Note: Vary c value in the tenth powers to find the optimum value. [1,10,100,1000,0.1,0.001,...]

Regression Models

Multiple Linear regression

Multiple Linear Regression (MLR) is a method used to model the linear relationship between a target (dependent variable) and one or more attributes (independent variables). Using MLR in artml is very similar to sklearn regression models.

  from artml.models import MLR
  lr = MLR.LinearRegression()
  lr.fit(BET, 'Target')
  lr.predict(TestingData)

Arguments to fit the MLR model are only BET & target name. Use artml.metrics to find the R2 and other regression metrics.

Note: Avoid Multicollinearity in the features. Multicollinearity leads to highly unreliable regression coefficient estimates and large errors in the test data. Use regression feature selection techniques for choosing the best features for MLR

RidgeMLR

artml also has the flexibility for using the regularized Linear regression model.
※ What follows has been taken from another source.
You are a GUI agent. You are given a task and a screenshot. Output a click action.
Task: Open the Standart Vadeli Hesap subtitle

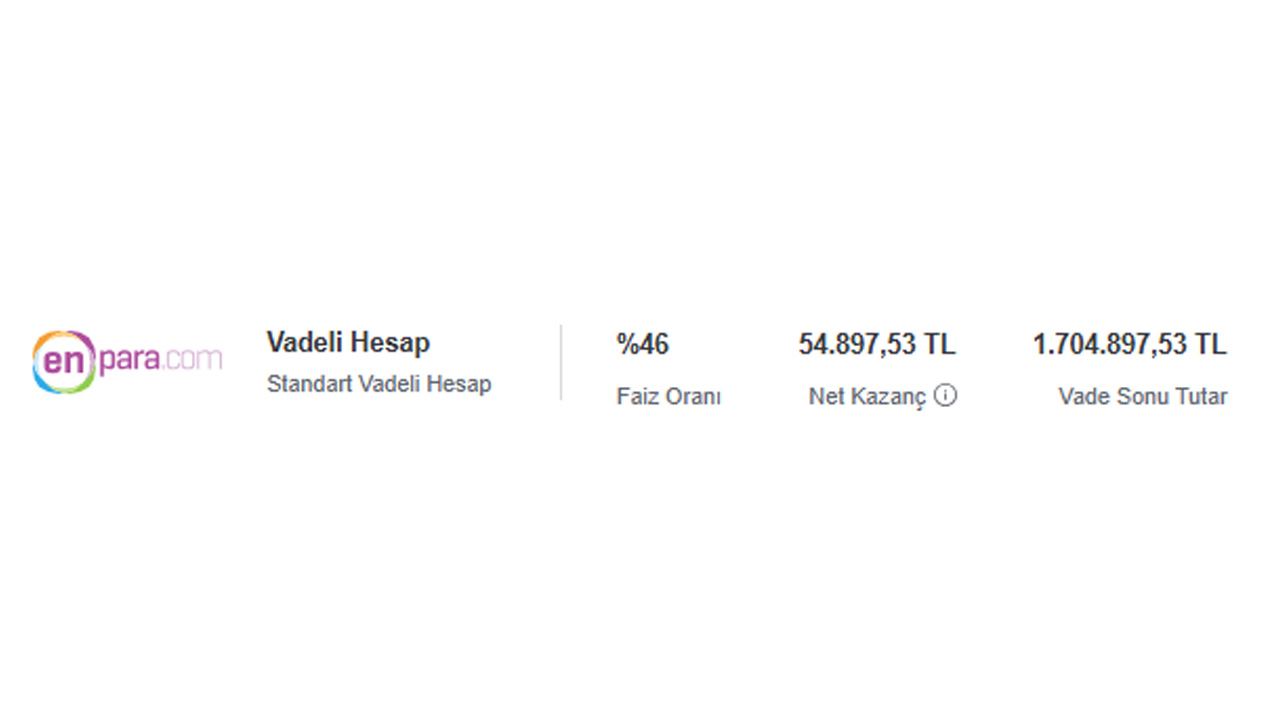click(x=379, y=384)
Since Lasso regression doesnt have an analytical solution, we can use Ridge regression model and update it in real time using the Basic Element Table.

  from artml.models import MLR
  Rlr = MLR.RidgeRegression()
  Rlr.fit(BET, 'Target', c=0.1)
  Rlr.predict(TestingData)

In the above arguments, c is the regularization parameter and it can be adjusted to reduce the overfitting by penalizing the larger weights in the model parameters.

Support Vector regression

LinearSVR is one of the powerful model for regression. Implementation of Support vector regression is similar to SVC. By building new features we can introduce nonlinearity into the LinearSVR model.

   from artml.models import svm
   svr = svm.LinearSVR()
   svr.fit(BET, 'Target', c=0.1)
   svr.predict(TestingData)

Other than BET and targetname we have c tuning parameter in the SVR. default value of c is 0.1 and it can be adjusted to improve the model performance.